* Work instruction *
Every line of the data that contains the string "computer" must be copied.
[[ Supplied entries open ]]
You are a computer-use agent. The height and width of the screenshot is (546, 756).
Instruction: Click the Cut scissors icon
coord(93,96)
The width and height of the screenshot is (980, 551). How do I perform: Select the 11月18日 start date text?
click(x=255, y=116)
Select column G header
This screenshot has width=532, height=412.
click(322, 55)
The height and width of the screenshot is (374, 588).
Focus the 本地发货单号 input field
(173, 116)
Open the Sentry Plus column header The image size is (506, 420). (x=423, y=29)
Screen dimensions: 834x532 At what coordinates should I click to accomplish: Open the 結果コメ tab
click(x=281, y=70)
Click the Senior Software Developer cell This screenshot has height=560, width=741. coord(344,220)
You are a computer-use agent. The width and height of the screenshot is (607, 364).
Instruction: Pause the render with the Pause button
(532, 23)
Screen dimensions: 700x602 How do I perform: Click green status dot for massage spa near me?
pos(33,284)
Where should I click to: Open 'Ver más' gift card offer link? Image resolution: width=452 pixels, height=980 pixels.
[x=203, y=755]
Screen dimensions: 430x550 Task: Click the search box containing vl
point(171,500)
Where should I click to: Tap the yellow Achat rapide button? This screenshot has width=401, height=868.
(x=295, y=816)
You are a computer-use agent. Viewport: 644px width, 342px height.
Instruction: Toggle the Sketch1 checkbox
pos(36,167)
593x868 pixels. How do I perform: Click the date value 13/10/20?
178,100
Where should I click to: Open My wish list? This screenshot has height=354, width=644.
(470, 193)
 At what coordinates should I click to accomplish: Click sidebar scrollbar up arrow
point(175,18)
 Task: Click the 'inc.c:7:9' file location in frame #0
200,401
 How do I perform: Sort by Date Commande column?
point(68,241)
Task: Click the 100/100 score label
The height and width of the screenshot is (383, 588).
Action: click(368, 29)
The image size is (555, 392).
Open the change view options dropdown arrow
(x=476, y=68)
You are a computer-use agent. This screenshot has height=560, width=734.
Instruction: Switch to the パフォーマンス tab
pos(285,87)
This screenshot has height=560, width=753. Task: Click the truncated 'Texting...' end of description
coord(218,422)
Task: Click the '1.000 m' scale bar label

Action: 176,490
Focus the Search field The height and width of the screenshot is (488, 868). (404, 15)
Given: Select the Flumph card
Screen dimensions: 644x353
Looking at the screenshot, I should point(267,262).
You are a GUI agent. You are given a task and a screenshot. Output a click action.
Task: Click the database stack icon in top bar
[[ Supplied entries closed ]]
* Task solution *
You are a computer-use agent. The height and width of the screenshot is (546, 756).
You are a computer-use agent. The width and height of the screenshot is (607, 364).
You are a computer-use agent. Viewport: 644px width, 342px height.
You are a computer-use agent. This screenshot has height=560, width=734.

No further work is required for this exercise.